IBM has introduced new features into its latest WebSphere Portal offering to speed up implementation and announced plans to integrate with Google’s Gadgets.
IBM has introduced new accelerators that are targeted at specific business applications like performance monitoring, HR management and expertise location.
The accelerators are really tailored portlet packages that provide portal users with enhanced interaction and editing of data through Ajax-based drag-and-drop and representational state transfer services (REST) technologies.
Both these so-called Web 2.0 technologies make the portal environment more responsive and user-friendly than traditional Web-based applications IBM said.
IBM has initially released two accelerators for: assembling performance dashboards that display catalogs of KPIs; team-based collaboration including setting up social networking environments around expertise profiles, blogs and wikis.
Three more accelerators will be rolled out later this year for: self-service applications for HR functions like new employee on-boarding, paycheck and tax viewing, and job transfers; building personalized websites, intranets and extranets; and advanced enterprise-class content, search, collaboration and dashboard management.

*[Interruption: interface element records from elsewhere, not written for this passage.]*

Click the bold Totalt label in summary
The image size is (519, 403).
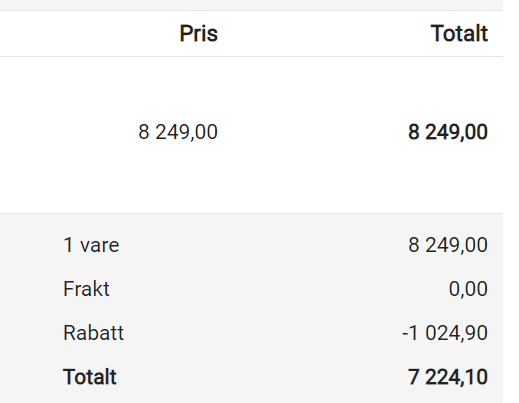[90, 377]
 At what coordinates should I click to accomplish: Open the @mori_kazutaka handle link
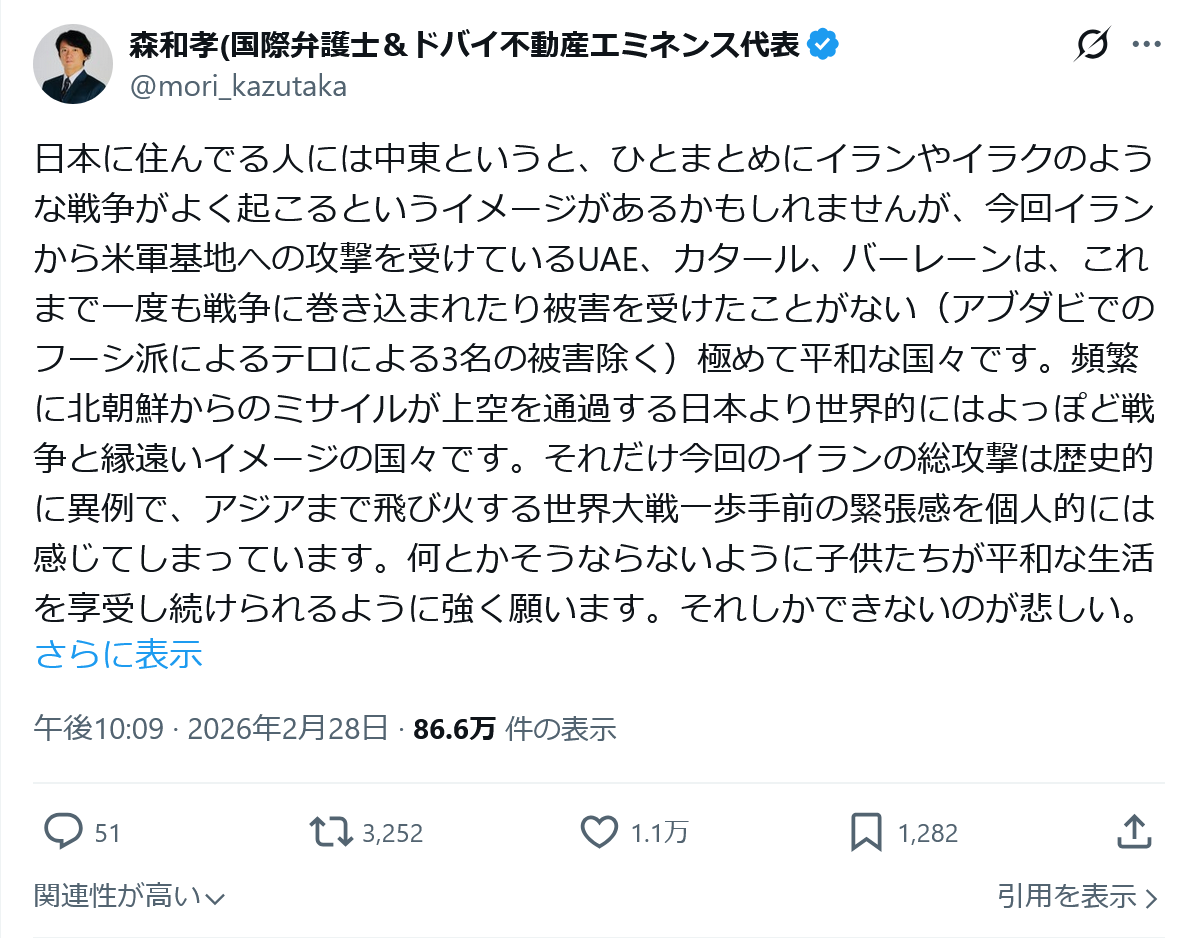239,87
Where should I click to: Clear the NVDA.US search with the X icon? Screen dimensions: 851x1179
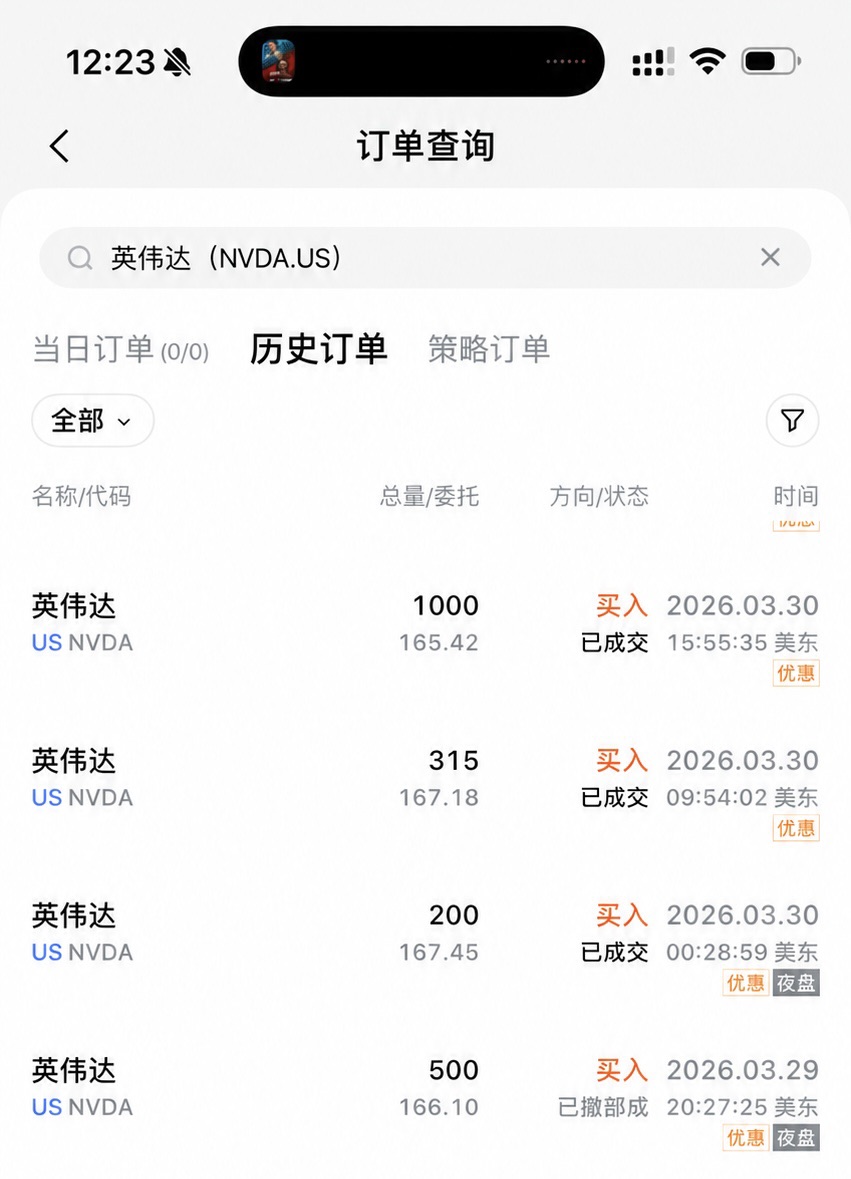pos(770,257)
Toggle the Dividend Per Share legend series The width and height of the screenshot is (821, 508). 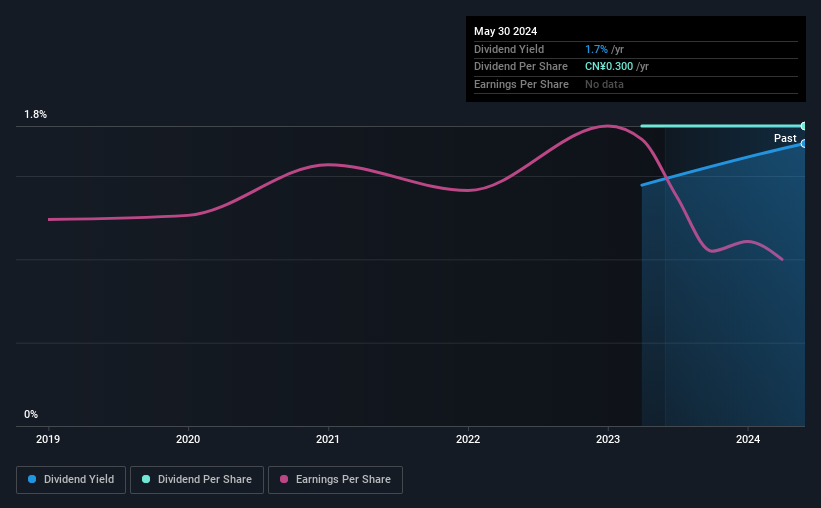point(197,480)
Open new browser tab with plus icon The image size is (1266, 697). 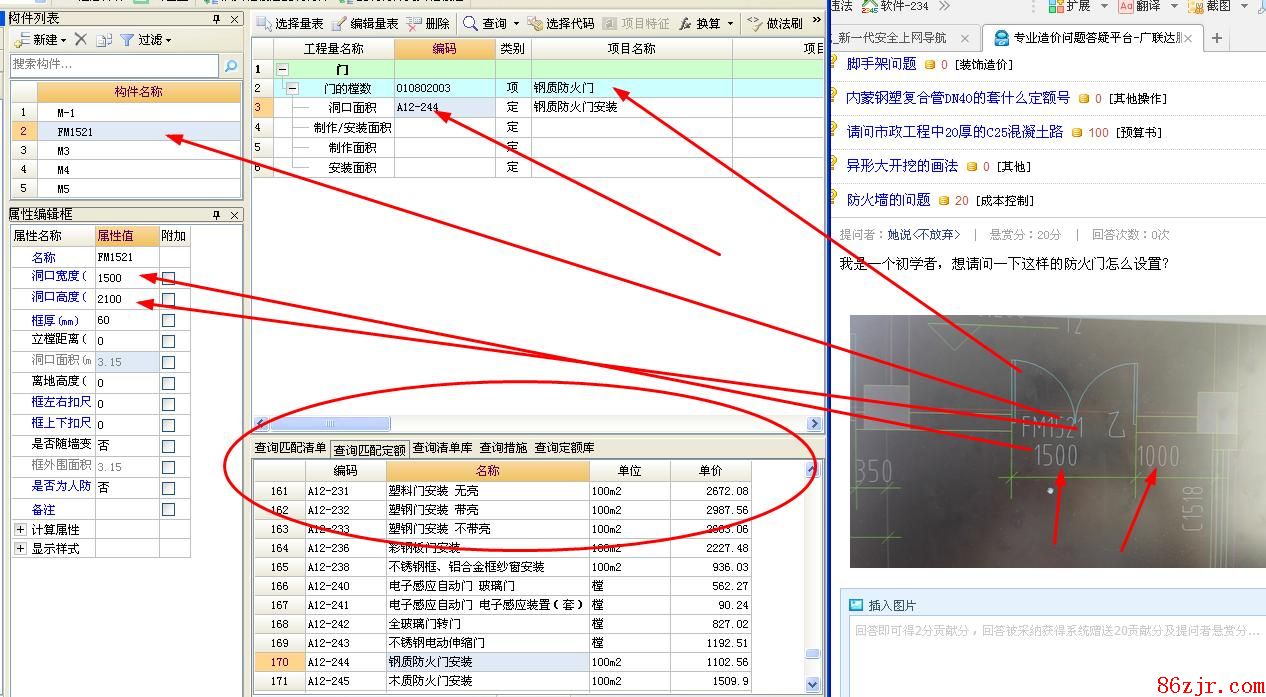coord(1217,38)
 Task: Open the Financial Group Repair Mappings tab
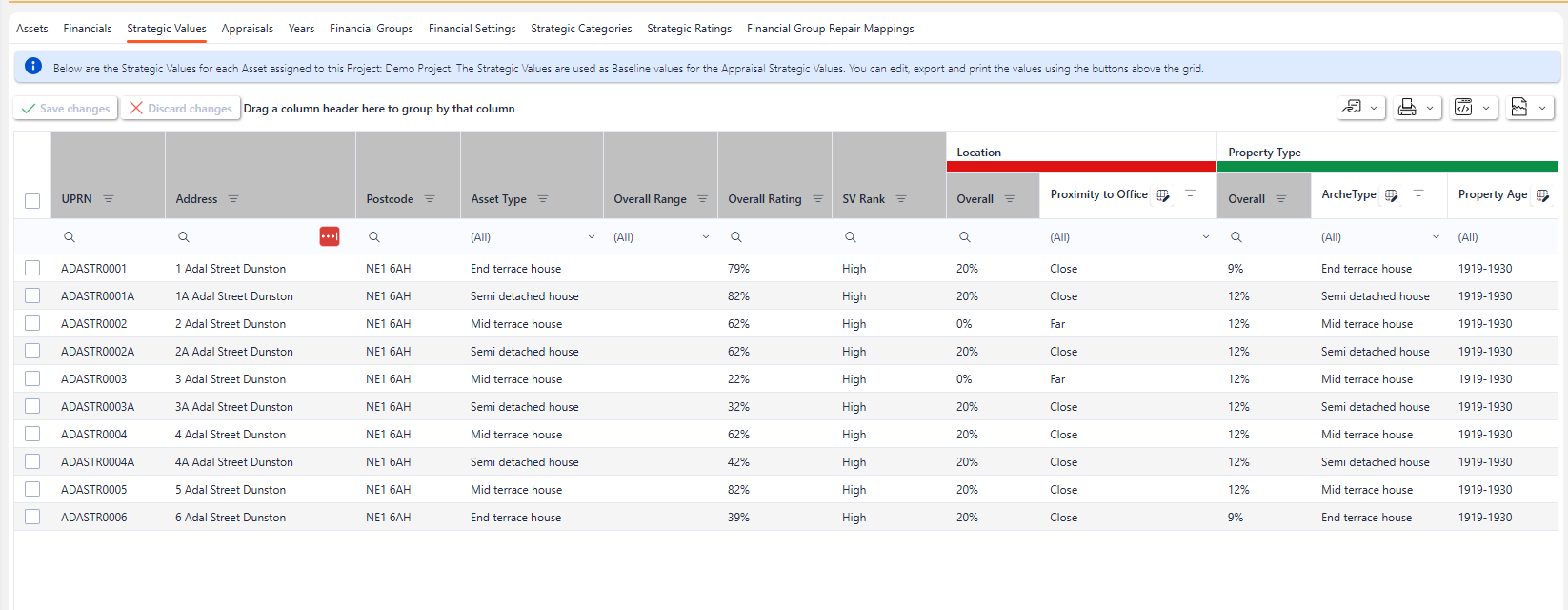[830, 29]
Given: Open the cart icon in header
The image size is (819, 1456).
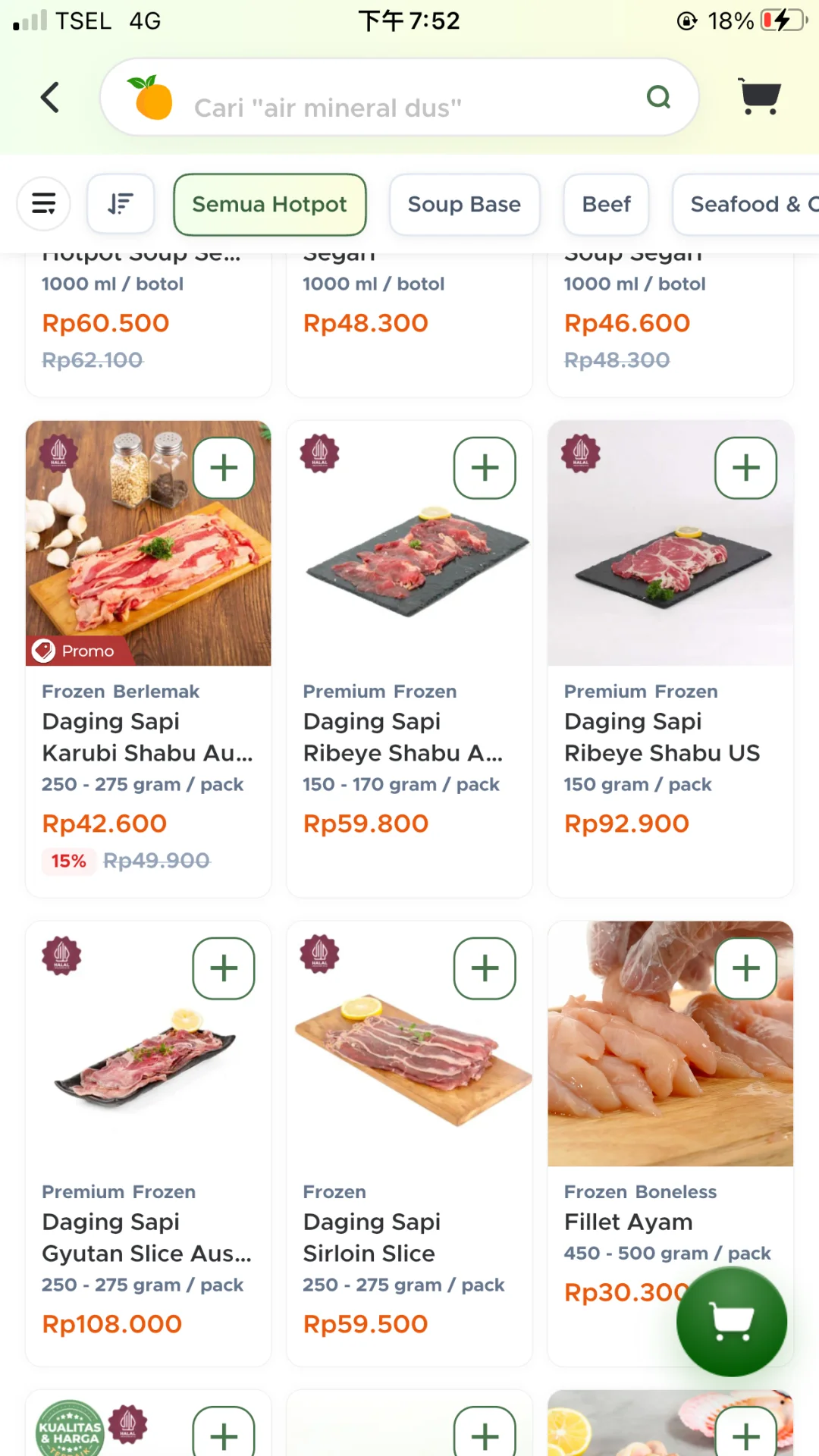Looking at the screenshot, I should click(759, 97).
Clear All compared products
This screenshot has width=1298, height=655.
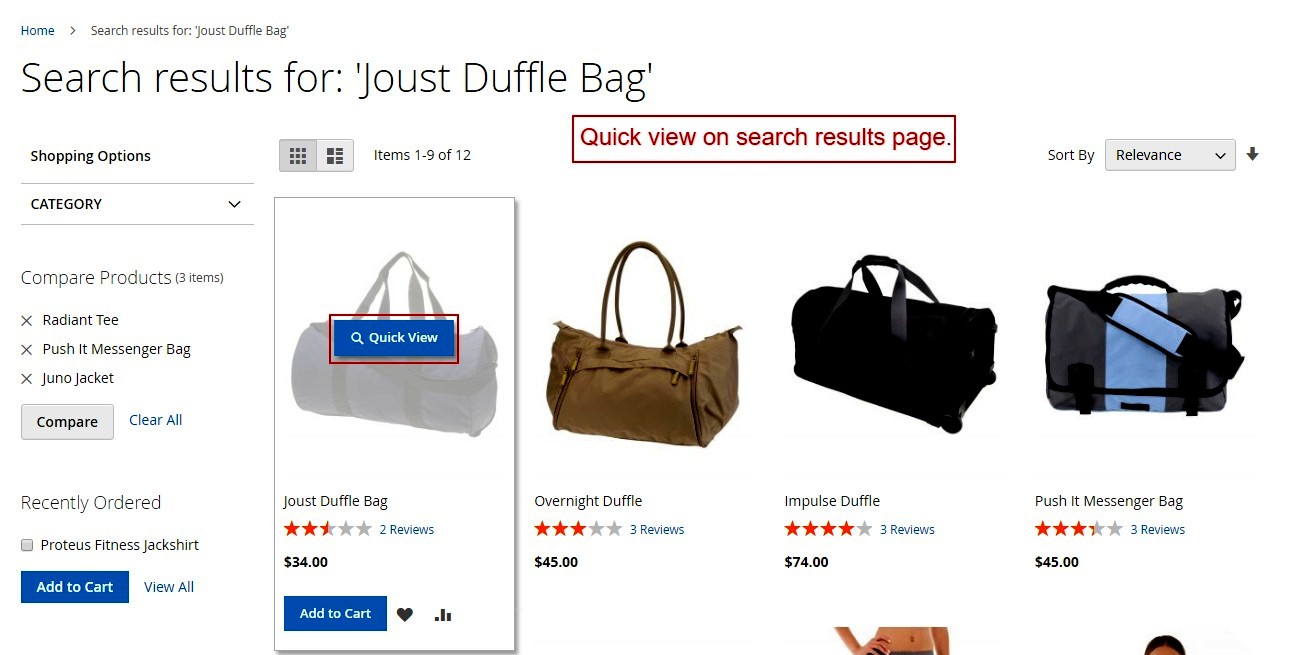point(155,420)
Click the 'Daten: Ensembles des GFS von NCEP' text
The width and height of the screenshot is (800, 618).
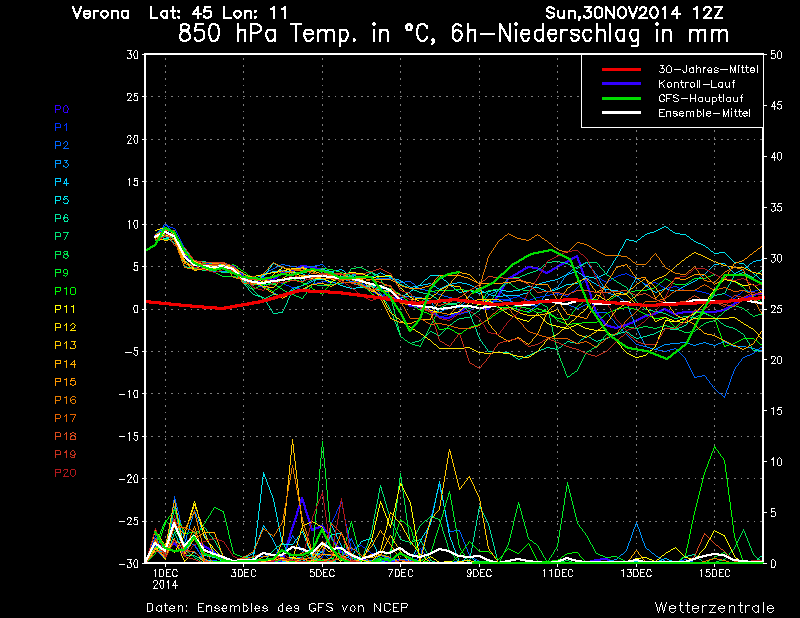point(277,607)
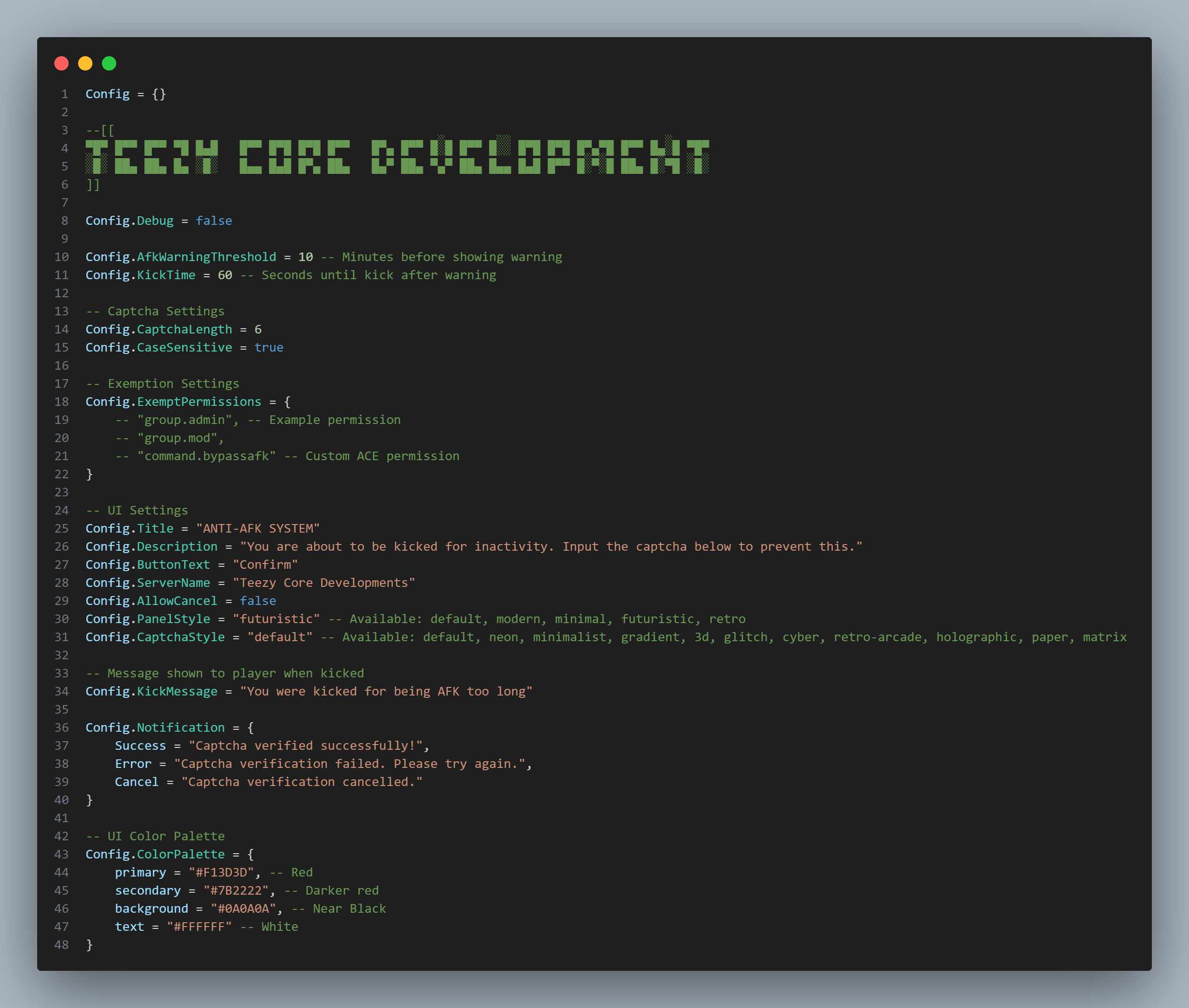Click the AfkWarningThreshold value 10

306,257
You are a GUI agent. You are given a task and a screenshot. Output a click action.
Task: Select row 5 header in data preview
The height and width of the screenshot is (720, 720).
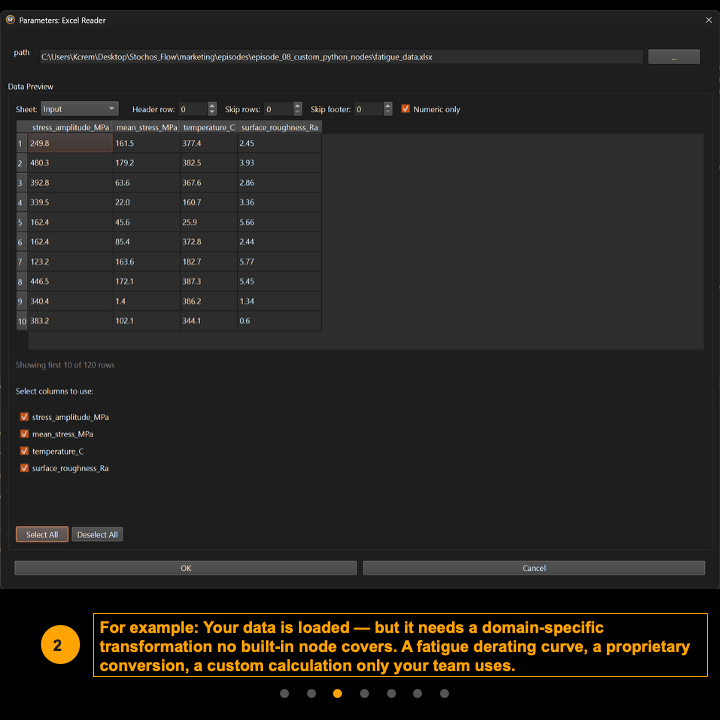pyautogui.click(x=20, y=222)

Customers have asked us for faster ways to deploy and extend portals directly supporting their business objectives, said Larry Bowden, vice president of portals and Web interaction services at Armonk, New York-based IBM.
That’s exactly what we are doing…we’re helping customers focus their efforts on business results by introducing a flexible set of accelerators and enabling easy application of Web 2.0 capabilities to their business initiatives.
IBM is also working on additional enhancements to its Portal platform that will allow companies to combine business data with Google’s new Gadgets – mini applications that work with Google’s home search page and Desktop or any Web page.
An IBM Portlet for Google Gadgets is expected sometime in the second half of 2007. IBM said it will allow users to integrate consumer-style web utilities into their corporate portal environment.
Bowden said that WebSphere’s support for web 2.0 technologies and its SOA design allows users to mash-up 5,000-odd portlets and services from IBM’s Portal Solutions Catalog. The customisation is powered by composite application templates, a drag and drop portlet palette and browser-based wiring tool.
He also pointed out that developers can take advantage of a new release of WebSphere Portlet Factory – a portlet development environment with out-of-the-box Ajax components for creating highly interactive Web browser-based applications.
IBM Websphere Portal Server is priced at $51,500 per processor.
The Dashboard Accelerator costs $67,000 per processor. The KPI Catalog is included at no charge for any licensed customers.
IBM is also offering WebSphere Portal Express Version 6.0, a collaborative portal solution for for mid-market firms or departments with less than 1,000 users. IBM is also selling an Express version as a single package that is flexibly priced from $2,300 for a 20-user pack, up to $39,999 per processor for extranet deployments.
The IBM Portlet for Google Gadgets will be offered as a no-charge feature of WebSphere Portal Server.